Exercise brief. Every line of the material that follows must be printed again exactly.
□ □ □
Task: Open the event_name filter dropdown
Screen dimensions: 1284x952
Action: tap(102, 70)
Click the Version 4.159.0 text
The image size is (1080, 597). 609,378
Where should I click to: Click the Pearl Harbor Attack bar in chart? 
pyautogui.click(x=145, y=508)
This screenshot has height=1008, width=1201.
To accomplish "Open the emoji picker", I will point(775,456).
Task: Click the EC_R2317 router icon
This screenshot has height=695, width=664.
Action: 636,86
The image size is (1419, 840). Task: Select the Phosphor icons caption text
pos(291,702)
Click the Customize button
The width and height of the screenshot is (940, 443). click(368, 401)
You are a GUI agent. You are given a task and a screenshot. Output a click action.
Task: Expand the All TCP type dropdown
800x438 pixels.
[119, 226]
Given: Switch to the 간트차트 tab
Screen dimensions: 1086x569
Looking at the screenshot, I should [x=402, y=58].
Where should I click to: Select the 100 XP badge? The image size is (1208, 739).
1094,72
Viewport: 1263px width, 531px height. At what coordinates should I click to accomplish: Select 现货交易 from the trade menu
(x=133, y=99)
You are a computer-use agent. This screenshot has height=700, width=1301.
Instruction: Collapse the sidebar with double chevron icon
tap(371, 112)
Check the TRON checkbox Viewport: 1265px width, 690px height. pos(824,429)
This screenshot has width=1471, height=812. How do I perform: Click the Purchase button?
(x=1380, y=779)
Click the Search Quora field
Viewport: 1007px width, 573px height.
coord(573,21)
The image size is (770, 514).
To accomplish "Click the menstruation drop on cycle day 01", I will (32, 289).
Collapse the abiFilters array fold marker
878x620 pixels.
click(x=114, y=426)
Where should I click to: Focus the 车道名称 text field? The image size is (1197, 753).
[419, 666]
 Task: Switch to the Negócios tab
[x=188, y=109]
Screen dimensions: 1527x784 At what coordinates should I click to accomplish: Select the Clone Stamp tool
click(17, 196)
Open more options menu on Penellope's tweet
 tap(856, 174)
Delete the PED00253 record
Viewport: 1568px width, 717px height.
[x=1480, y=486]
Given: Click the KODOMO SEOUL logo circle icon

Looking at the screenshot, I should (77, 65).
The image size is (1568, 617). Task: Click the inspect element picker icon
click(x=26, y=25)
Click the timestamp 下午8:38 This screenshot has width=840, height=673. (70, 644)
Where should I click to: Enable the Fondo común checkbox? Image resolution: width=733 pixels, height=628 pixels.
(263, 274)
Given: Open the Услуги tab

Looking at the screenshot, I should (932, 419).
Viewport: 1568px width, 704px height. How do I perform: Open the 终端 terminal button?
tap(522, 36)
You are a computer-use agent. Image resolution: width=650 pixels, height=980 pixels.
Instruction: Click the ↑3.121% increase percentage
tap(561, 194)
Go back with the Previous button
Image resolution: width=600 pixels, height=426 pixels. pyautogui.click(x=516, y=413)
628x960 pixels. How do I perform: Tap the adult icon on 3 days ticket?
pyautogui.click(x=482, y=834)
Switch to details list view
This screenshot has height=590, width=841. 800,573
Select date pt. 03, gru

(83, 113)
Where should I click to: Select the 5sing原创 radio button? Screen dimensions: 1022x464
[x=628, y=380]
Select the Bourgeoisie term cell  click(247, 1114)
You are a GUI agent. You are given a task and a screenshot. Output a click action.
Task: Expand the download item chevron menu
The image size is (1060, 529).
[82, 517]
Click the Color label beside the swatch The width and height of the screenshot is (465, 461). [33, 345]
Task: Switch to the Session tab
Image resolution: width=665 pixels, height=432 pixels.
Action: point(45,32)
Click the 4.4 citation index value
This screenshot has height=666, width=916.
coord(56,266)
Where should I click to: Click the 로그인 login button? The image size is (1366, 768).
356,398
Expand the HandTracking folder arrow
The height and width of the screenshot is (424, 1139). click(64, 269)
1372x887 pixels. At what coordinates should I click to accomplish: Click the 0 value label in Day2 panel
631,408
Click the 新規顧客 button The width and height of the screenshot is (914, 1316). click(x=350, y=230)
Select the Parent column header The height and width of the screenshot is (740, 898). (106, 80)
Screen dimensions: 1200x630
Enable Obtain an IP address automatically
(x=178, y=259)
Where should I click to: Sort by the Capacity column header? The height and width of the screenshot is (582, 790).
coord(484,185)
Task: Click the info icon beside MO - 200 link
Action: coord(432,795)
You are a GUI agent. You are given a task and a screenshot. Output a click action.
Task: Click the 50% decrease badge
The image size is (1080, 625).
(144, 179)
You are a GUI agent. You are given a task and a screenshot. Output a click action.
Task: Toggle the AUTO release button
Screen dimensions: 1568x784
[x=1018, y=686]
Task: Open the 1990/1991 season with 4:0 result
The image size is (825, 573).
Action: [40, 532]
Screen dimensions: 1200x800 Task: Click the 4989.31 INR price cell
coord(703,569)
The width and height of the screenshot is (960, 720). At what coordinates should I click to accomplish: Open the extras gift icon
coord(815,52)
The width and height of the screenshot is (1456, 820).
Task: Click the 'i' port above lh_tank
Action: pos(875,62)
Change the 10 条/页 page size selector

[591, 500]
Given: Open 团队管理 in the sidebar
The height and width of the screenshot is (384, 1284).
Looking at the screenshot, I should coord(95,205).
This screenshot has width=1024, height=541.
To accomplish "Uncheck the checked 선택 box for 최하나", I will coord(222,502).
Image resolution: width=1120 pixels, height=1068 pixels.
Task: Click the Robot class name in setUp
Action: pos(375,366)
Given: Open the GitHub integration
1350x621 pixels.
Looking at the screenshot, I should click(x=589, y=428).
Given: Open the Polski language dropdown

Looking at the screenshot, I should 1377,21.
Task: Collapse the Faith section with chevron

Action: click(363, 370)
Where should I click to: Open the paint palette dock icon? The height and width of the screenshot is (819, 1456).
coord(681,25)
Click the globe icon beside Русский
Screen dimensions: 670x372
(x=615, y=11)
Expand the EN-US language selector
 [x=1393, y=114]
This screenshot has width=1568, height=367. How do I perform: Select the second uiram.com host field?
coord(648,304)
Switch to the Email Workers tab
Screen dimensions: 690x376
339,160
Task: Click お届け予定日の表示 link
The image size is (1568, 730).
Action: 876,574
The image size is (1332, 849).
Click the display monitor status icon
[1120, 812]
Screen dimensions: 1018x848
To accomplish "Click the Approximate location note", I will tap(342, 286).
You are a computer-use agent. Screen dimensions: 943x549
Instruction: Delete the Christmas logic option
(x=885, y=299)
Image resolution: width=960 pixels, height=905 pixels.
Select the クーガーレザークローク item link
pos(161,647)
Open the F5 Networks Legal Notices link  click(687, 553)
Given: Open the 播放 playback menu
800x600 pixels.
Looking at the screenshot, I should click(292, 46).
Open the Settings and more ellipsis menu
□ □ □
Exercise output.
Task: Open the event_name filter dropdown
Screen dimensions: 1284x952
Action: tap(102, 70)
Click the Version 4.159.0 text
The image size is (1080, 597). 609,378
Where should I click to: Click the Pearl Harbor Attack bar in chart? 
pyautogui.click(x=145, y=508)
This screenshot has height=1008, width=1201.
To accomplish "Open the emoji picker", I will point(775,456).
Task: Click the EC_R2317 router icon
This screenshot has height=695, width=664.
Action: 636,86
The image size is (1419, 840). Task: Select the Phosphor icons caption text
pos(291,702)
Click the Customize button
The width and height of the screenshot is (940, 443). click(368, 401)
You are a GUI agent. You are given a task and a screenshot. Output a click action.
Task: Expand the All TCP type dropdown
800x438 pixels.
[119, 226]
Given: Switch to the 간트차트 tab
Screen dimensions: 1086x569
Looking at the screenshot, I should [x=402, y=58].
Where should I click to: Select the 100 XP badge? The image size is (1208, 739).
1094,72
Viewport: 1263px width, 531px height. At what coordinates should I click to accomplish: Select 现货交易 from the trade menu
(x=133, y=99)
You are a computer-use agent. This screenshot has height=700, width=1301.
Instruction: Collapse the sidebar with double chevron icon
tap(371, 112)
Check the TRON checkbox Viewport: 1265px width, 690px height. pos(824,429)
This screenshot has width=1471, height=812. How do I perform: Click the Purchase button?
(x=1380, y=779)
Click the Search Quora field
Viewport: 1007px width, 573px height.
coord(573,21)
The image size is (770, 514).
To accomplish "Click the menstruation drop on cycle day 01", I will (32, 289).
Collapse the abiFilters array fold marker
878x620 pixels.
click(x=114, y=426)
Where should I click to: Focus the 车道名称 text field? The image size is (1197, 753).
[419, 666]
 Task: Switch to the Negócios tab
[x=188, y=109]
Screen dimensions: 1527x784 At what coordinates should I click to accomplish: Select the Clone Stamp tool
click(17, 196)
Open more options menu on Penellope's tweet
 tap(856, 174)
Delete the PED00253 record
Viewport: 1568px width, 717px height.
[x=1480, y=486]
Given: Click the KODOMO SEOUL logo circle icon

Looking at the screenshot, I should (77, 65).
The image size is (1568, 617). Task: Click the inspect element picker icon
click(x=26, y=25)
Click the timestamp 下午8:38 This screenshot has width=840, height=673. (70, 644)
Where should I click to: Enable the Fondo común checkbox? Image resolution: width=733 pixels, height=628 pixels.
(263, 274)
Given: Open the Услуги tab

Looking at the screenshot, I should (932, 419).
Viewport: 1568px width, 704px height. How do I perform: Open the 终端 terminal button?
tap(522, 36)
You are a computer-use agent. Image resolution: width=650 pixels, height=980 pixels.
Instruction: Click the ↑3.121% increase percentage
tap(561, 194)
Go back with the Previous button
Image resolution: width=600 pixels, height=426 pixels. pyautogui.click(x=516, y=413)
628x960 pixels. How do I perform: Tap the adult icon on 3 days ticket?
pyautogui.click(x=482, y=834)
Switch to details list view
This screenshot has height=590, width=841. 800,573
Select date pt. 03, gru

(83, 113)
Where should I click to: Select the 5sing原创 radio button? Screen dimensions: 1022x464
[x=628, y=380]
Select the Bourgeoisie term cell  click(247, 1114)
You are a GUI agent. You are given a task and a screenshot. Output a click action.
Task: Expand the download item chevron menu
The image size is (1060, 529).
[82, 517]
Click the Color label beside the swatch The width and height of the screenshot is (465, 461). [33, 345]
Task: Switch to the Session tab
Image resolution: width=665 pixels, height=432 pixels.
Action: point(45,32)
Click the 4.4 citation index value
This screenshot has height=666, width=916.
coord(56,266)
Where should I click to: Click the 로그인 login button? The image size is (1366, 768).
356,398
Expand the HandTracking folder arrow
The height and width of the screenshot is (424, 1139). click(64, 269)
1372x887 pixels. At what coordinates should I click to accomplish: Click the 0 value label in Day2 panel
631,408
Click the 新規顧客 button The width and height of the screenshot is (914, 1316). click(x=350, y=230)
Select the Parent column header The height and width of the screenshot is (740, 898). (106, 80)
Screen dimensions: 1200x630
Enable Obtain an IP address automatically
(x=178, y=259)
Where should I click to: Sort by the Capacity column header? The height and width of the screenshot is (582, 790).
coord(484,185)
Task: Click the info icon beside MO - 200 link
Action: coord(432,795)
You are a GUI agent. You are given a task and a screenshot. Output a click action.
Task: Click the 50% decrease badge
The image size is (1080, 625).
(144, 179)
You are a GUI agent. You are given a task and a screenshot. Output a click action.
Task: Toggle the AUTO release button
Screen dimensions: 1568x784
[x=1018, y=686]
Task: Open the 1990/1991 season with 4:0 result
The image size is (825, 573).
Action: [40, 532]
Screen dimensions: 1200x800 Task: Click the 4989.31 INR price cell
coord(703,569)
The width and height of the screenshot is (960, 720). At what coordinates should I click to accomplish: Open the extras gift icon
coord(815,52)
The width and height of the screenshot is (1456, 820).
Task: Click the 'i' port above lh_tank
Action: pos(875,62)
Change the 10 条/页 page size selector

[591, 500]
Given: Open 团队管理 in the sidebar
The height and width of the screenshot is (384, 1284).
Looking at the screenshot, I should coord(95,205).
This screenshot has width=1024, height=541.
To accomplish "Uncheck the checked 선택 box for 최하나", I will coord(222,502).
Image resolution: width=1120 pixels, height=1068 pixels.
Task: Click the Robot class name in setUp
Action: pos(375,366)
Given: Open the GitHub integration
1350x621 pixels.
Looking at the screenshot, I should click(x=589, y=428).
Given: Open the Polski language dropdown

Looking at the screenshot, I should 1377,21.
Task: Collapse the Faith section with chevron

Action: click(363, 370)
Where should I click to: Open the paint palette dock icon? The height and width of the screenshot is (819, 1456).
coord(681,25)
Click the globe icon beside Русский
Screen dimensions: 670x372
(x=615, y=11)
Expand the EN-US language selector
 [x=1393, y=114]
This screenshot has width=1568, height=367. How do I perform: Select the second uiram.com host field?
coord(648,304)
Switch to the Email Workers tab
Screen dimensions: 690x376
339,160
Task: Click お届け予定日の表示 link
The image size is (1568, 730).
Action: 876,574
The image size is (1332, 849).
Click the display monitor status icon
[1120, 812]
Screen dimensions: 1018x848
To accomplish "Click the Approximate location note", I will tap(342, 286).
You are a computer-use agent. Screen dimensions: 943x549
Instruction: Delete the Christmas logic option
(x=885, y=299)
Image resolution: width=960 pixels, height=905 pixels.
Select the クーガーレザークローク item link
pos(161,647)
Open the F5 Networks Legal Notices link  click(687, 553)
Given: Open the 播放 playback menu
800x600 pixels.
Looking at the screenshot, I should click(292, 46).
Open the Settings and more ellipsis menu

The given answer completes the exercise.